Curieusement, les principales – et nombreuses - lourdeurs de cet épisode ne sont pas la conséquence d’un excès d’ambition. A bien y réfléchir, l’intrigue est assez minimale, et la longueur (2h30, soit l’épisode le plus long de la franchise) assez peu légitime. Certains y verront un parallèle évident avec L’Empire contre-attaque : place à l’initiation et au discours de sagesse, Skywalker passant de disciple à maître. Mais c’est surtout dans l’immobilisme de certaines situations que la dynamique s’embourbe : cette redite constante dans la traque et la façon dont on accule la rébellion, ces petites excursions un peu vaines sur une planète casino qui ne parviennent pas à insuffler assez de rythme, cette gestion laborieuse des récits en alternance, pourtant une des grandes caractéristiques de la saga.

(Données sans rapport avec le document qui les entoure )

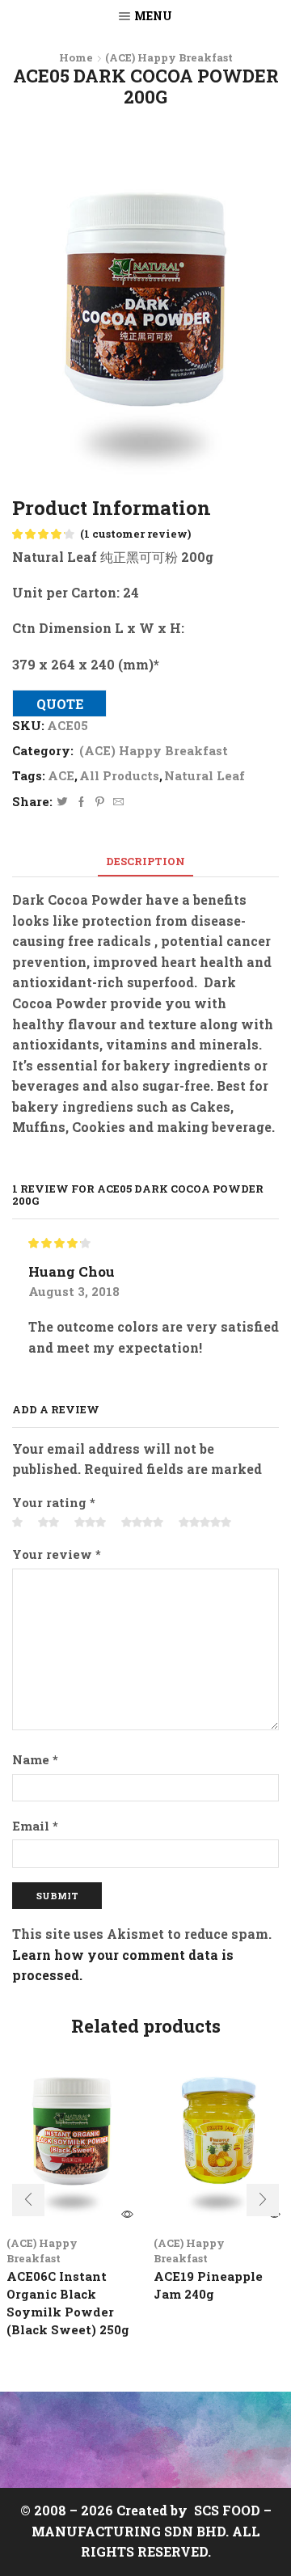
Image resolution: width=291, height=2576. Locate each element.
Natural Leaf (204, 775)
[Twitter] (62, 802)
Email (35, 1826)
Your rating (53, 1502)
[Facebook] (81, 802)
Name (35, 1759)
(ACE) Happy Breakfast (169, 57)
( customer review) (135, 533)
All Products (119, 775)
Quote (59, 704)
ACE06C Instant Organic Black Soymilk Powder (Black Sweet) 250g (67, 2303)
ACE (61, 775)
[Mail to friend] (116, 802)
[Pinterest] (100, 802)
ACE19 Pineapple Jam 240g (208, 2285)
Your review (56, 1554)
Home (76, 57)
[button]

L’esprit bienvenu d’une certaine modestie numérique héritée du Réveil de la Force persiste avec bonheur, mais semble ainsi contaminer les figures, les arcs narratifs et les personnages. Pendant deux bons tiers du film, rien n’émerge véritablement : on croit bon de conserver des mystères, on propose de nouveaux personnages dénués d’épaisseur, et l’on nous ressert des poncifs un peu fades : la prison, l’expert à déloger, l’élément technique à maîtriser pour sauver tout le monde…Même les batailles spatiales, pourtant dynamiques et bien menées, semblent une répétition en mode automatique de tout ce qui a déjà été fait auparavant. C’est la difficile posture du deuxième épisode, qui ne bénéficie plus de la fraîcheur de l’exposition du premier, et se doit de préparer avec ampleur le final à venir.
Pourtant, de menus indices disséminés dès le départ laissent entrevoir quelques inspirations. Car si les figures tutélaires sont minées par le fardeau d’un passé sous le sceau de l’échec, la jeune garde laisse flotter un délicat parfum de sédition contre les figures de pouvoir, et des deux camps.

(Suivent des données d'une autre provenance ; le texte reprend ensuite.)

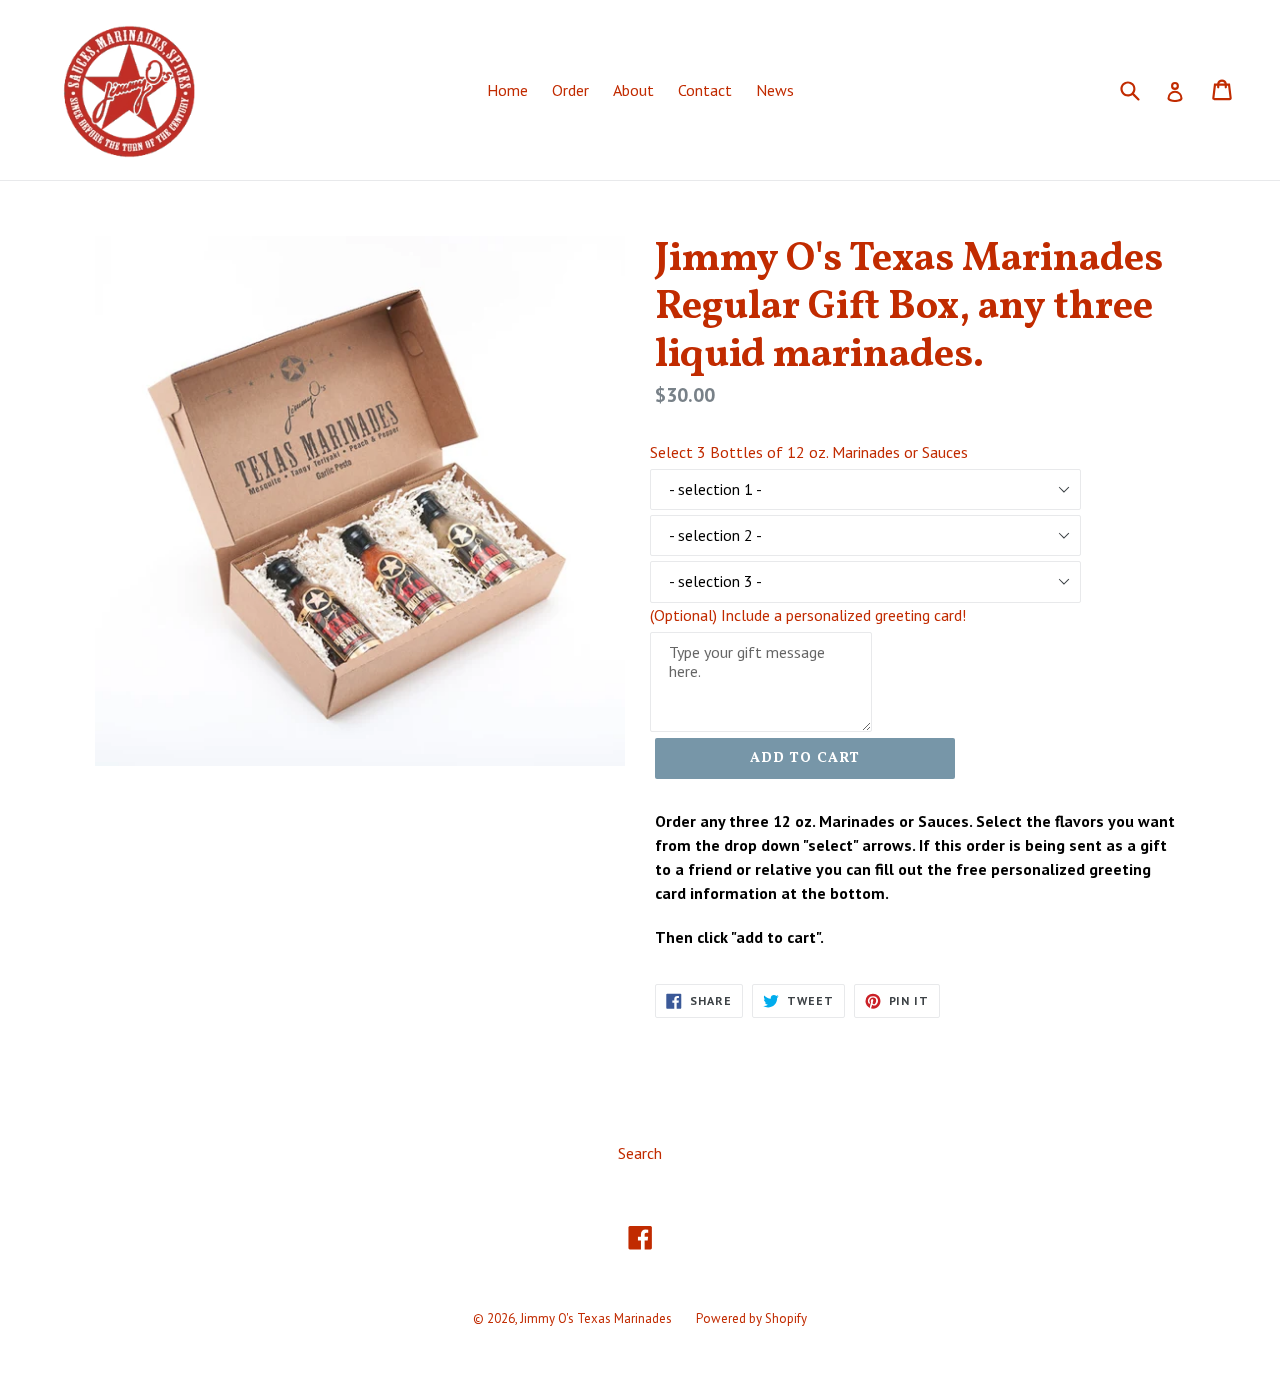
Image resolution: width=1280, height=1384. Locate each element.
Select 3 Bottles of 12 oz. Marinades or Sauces (809, 452)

Ce n’est sans doute pas un hasard si l’intrigue majeure se concentre autour de deux vaisseaux amiraux, trop lourd pour pouvoir suffisamment manœuvrer, à court d’agilité ou de carburant. C’est dans les mouvements annexes que tout se joue, les écarts, les pas de côtés et les ratés. D’abord, par un humour qui frôle l’insolence, et qui passe plutôt bien : la réaction de Skywalker face au geste iconique qui clôturait l’épisode VII, par exemple, ou l’apparition d’un vaisseau qui se révèle un fer à repasser : Rian Johnson s’amuse et fait sien un terrain de jeu qui avait tout du continent intimidant, en cassant certaines reliques et en moquant certains dogmes. Les Derniers Jedi, c’est du fan sevice : toutes les théories délirantes sont mise à mal, jusqu’aux révélations tant attendues des origines de Rey.
Le meilleur maître, c’est l’échec, assénera un des sages, questionnant la légende et laissant surtout entendre que pour mieux l’imprimer, il faut commencer par la brûler. Sans rien spoiler, reconnaissons que le rapport aux aînés est de ce point de vue salutaire, tout comme l’est le traitement réservé à la Force.

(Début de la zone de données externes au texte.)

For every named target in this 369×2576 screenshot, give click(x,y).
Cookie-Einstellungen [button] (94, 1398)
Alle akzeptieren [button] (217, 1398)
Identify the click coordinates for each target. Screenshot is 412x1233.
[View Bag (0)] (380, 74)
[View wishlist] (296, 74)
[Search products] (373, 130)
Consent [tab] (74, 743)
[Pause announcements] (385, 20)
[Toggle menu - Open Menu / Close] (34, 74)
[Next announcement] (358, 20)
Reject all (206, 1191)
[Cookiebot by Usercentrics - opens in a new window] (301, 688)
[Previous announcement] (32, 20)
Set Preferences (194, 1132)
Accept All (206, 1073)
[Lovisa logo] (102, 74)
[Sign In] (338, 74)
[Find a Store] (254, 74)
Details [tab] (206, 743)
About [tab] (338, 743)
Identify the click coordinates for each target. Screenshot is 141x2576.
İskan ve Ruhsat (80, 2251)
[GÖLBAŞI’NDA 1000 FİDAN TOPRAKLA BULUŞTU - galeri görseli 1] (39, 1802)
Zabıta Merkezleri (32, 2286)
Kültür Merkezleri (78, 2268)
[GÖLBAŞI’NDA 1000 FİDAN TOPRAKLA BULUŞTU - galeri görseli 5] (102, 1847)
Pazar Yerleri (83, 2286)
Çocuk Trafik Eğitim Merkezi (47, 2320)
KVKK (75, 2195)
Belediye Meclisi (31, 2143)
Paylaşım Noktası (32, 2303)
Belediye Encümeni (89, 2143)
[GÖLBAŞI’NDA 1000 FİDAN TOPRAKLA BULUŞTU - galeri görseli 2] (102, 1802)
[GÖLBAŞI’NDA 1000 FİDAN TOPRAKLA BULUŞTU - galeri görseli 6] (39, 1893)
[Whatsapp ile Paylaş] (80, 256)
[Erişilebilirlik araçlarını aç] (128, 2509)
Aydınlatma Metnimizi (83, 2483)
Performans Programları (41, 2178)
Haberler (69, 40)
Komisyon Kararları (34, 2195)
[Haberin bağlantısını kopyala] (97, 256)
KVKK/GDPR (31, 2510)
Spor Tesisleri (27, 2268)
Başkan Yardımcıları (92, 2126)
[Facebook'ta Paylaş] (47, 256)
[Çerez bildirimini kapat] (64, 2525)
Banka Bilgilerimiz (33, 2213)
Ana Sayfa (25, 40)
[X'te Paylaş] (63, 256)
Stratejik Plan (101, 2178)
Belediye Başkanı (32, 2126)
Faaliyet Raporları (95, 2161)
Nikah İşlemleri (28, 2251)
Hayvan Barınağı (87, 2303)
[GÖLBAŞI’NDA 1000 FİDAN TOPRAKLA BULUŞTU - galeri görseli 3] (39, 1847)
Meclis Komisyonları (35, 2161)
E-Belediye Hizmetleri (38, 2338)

Et c’est aussi là que se joue l’atout du film : dans l’attente qu’il crée. Si elle est démesurée et que l’ensemble en pâtit indéniablement, force est de reconnaître qu’elle finit par se voir récompensée. Par un combat d’un graphisme assez rutilant avec une garde rapprochée qu’on croirait sortie d’un film de Kurosawa (voire de Jodorowsky), ce climax muet d'un vaisseau pourfendu, même si le ressort narratif rappelle un peu trop l'un des sommets de Rogue One, et, surtout, un final enfin digne de l’épique qu’on est en droit d’exiger de la saga.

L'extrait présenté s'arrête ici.